### JOB
Output the lines below as a JSON list of strings, with one string for each line and blank lines omitted.

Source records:
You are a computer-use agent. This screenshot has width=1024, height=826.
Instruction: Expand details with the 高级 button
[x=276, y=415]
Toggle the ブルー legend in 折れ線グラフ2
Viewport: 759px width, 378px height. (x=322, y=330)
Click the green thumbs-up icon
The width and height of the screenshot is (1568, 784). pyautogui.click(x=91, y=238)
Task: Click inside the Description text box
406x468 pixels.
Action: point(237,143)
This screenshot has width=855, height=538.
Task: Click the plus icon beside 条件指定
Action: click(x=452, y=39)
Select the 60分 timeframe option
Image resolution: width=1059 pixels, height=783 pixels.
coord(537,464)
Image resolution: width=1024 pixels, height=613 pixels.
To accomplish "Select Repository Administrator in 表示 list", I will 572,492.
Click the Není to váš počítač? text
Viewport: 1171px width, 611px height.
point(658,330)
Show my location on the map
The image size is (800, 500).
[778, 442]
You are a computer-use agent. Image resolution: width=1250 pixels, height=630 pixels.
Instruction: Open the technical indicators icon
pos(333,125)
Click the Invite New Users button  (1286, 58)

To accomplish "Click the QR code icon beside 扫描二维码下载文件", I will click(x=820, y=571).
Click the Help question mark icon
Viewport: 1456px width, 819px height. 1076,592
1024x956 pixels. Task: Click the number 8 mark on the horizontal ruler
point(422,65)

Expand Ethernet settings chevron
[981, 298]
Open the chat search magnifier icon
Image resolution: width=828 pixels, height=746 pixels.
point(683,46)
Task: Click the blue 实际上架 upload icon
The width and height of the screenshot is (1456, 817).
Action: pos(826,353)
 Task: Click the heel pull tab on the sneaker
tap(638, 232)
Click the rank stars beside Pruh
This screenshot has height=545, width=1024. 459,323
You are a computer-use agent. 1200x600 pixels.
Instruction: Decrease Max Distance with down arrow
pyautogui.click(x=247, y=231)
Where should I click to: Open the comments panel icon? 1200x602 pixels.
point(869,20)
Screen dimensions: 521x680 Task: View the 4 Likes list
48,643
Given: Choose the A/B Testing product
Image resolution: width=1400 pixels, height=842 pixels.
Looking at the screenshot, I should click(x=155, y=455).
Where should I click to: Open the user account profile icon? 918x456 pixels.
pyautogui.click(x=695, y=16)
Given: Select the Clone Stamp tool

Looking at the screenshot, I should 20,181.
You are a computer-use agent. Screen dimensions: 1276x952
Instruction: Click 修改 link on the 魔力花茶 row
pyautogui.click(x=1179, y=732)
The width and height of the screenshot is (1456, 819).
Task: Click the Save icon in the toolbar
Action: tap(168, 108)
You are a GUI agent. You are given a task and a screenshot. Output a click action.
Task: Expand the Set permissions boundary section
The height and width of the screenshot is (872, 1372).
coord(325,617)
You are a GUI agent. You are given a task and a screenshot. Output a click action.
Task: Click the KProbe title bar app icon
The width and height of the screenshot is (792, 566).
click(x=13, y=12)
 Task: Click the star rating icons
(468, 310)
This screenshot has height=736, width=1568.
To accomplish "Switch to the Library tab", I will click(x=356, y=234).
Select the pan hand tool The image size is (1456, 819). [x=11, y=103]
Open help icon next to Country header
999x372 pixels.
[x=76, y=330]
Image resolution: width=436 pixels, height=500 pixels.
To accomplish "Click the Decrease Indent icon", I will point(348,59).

### RESULT OF THIS EXERCISE
[
  "You are a computer-use agent. This screenshot has width=1024, height=826.",
  "Instruction: Expand details with the 高级 button",
  "[x=276, y=415]",
  "Toggle the ブルー legend in 折れ線グラフ2",
  "Viewport: 759px width, 378px height. (x=322, y=330)",
  "Click the green thumbs-up icon",
  "The width and height of the screenshot is (1568, 784). pyautogui.click(x=91, y=238)",
  "Task: Click inside the Description text box",
  "406x468 pixels.",
  "Action: point(237,143)",
  "This screenshot has width=855, height=538.",
  "Task: Click the plus icon beside 条件指定",
  "Action: click(x=452, y=39)",
  "Select the 60分 timeframe option",
  "Image resolution: width=1059 pixels, height=783 pixels.",
  "coord(537,464)",
  "Image resolution: width=1024 pixels, height=613 pixels.",
  "To accomplish \"Select Repository Administrator in 表示 list\", I will 572,492.",
  "Click the Není to váš počítač? text",
  "Viewport: 1171px width, 611px height.",
  "point(658,330)",
  "Show my location on the map",
  "The image size is (800, 500).",
  "[778, 442]",
  "You are a computer-use agent. Image resolution: width=1250 pixels, height=630 pixels.",
  "Instruction: Open the technical indicators icon",
  "pos(333,125)",
  "Click the Invite New Users button  (1286, 58)",
  "To accomplish \"Click the QR code icon beside 扫描二维码下载文件\", I will click(x=820, y=571).",
  "Click the Help question mark icon",
  "Viewport: 1456px width, 819px height. 1076,592",
  "1024x956 pixels. Task: Click the number 8 mark on the horizontal ruler",
  "point(422,65)",
  "Expand Ethernet settings chevron",
  "[981, 298]",
  "Open the chat search magnifier icon",
  "Image resolution: width=828 pixels, height=746 pixels.",
  "point(683,46)",
  "Task: Click the blue 实际上架 upload icon",
  "The width and height of the screenshot is (1456, 817).",
  "Action: pos(826,353)",
  " Task: Click the heel pull tab on the sneaker",
  "tap(638, 232)",
  "Click the rank stars beside Pruh",
  "This screenshot has height=545, width=1024. 459,323",
  "You are a computer-use agent. 1200x600 pixels.",
  "Instruction: Decrease Max Distance with down arrow",
  "pyautogui.click(x=247, y=231)",
  "Where should I click to: Open the comments panel icon? 1200x602 pixels.",
  "point(869,20)",
  "Screen dimensions: 521x680 Task: View the 4 Likes list",
  "48,643",
  "Given: Choose the A/B Testing product",
  "Image resolution: width=1400 pixels, height=842 pixels.",
  "Looking at the screenshot, I should click(x=155, y=455).",
  "Where should I click to: Open the user account profile icon? 918x456 pixels.",
  "pyautogui.click(x=695, y=16)",
  "Given: Select the Clone Stamp tool",
  "Looking at the screenshot, I should 20,181.",
  "You are a computer-use agent. Screen dimensions: 1276x952",
  "Instruction: Click 修改 link on the 魔力花茶 row",
  "pyautogui.click(x=1179, y=732)",
  "The width and height of the screenshot is (1456, 819).",
  "Task: Click the Save icon in the toolbar",
  "Action: tap(168, 108)",
  "You are a GUI agent. You are given a task and a screenshot. Output a click action.",
  "Task: Expand the Set permissions boundary section",
  "The height and width of the screenshot is (872, 1372).",
  "coord(325,617)",
  "You are a GUI agent. You are given a task and a screenshot. Output a click action.",
  "Task: Click the KProbe title bar app icon",
  "The width and height of the screenshot is (792, 566).",
  "click(x=13, y=12)",
  " Task: Click the star rating icons",
  "(468, 310)",
  "This screenshot has height=736, width=1568.",
  "To accomplish \"Switch to the Library tab\", I will click(x=356, y=234).",
  "Select the pan hand tool The image size is (1456, 819). [x=11, y=103]",
  "Open help icon next to Country header",
  "999x372 pixels.",
  "[x=76, y=330]",
  "Image resolution: width=436 pixels, height=500 pixels.",
  "To accomplish \"Click the Decrease Indent icon\", I will point(348,59)."
]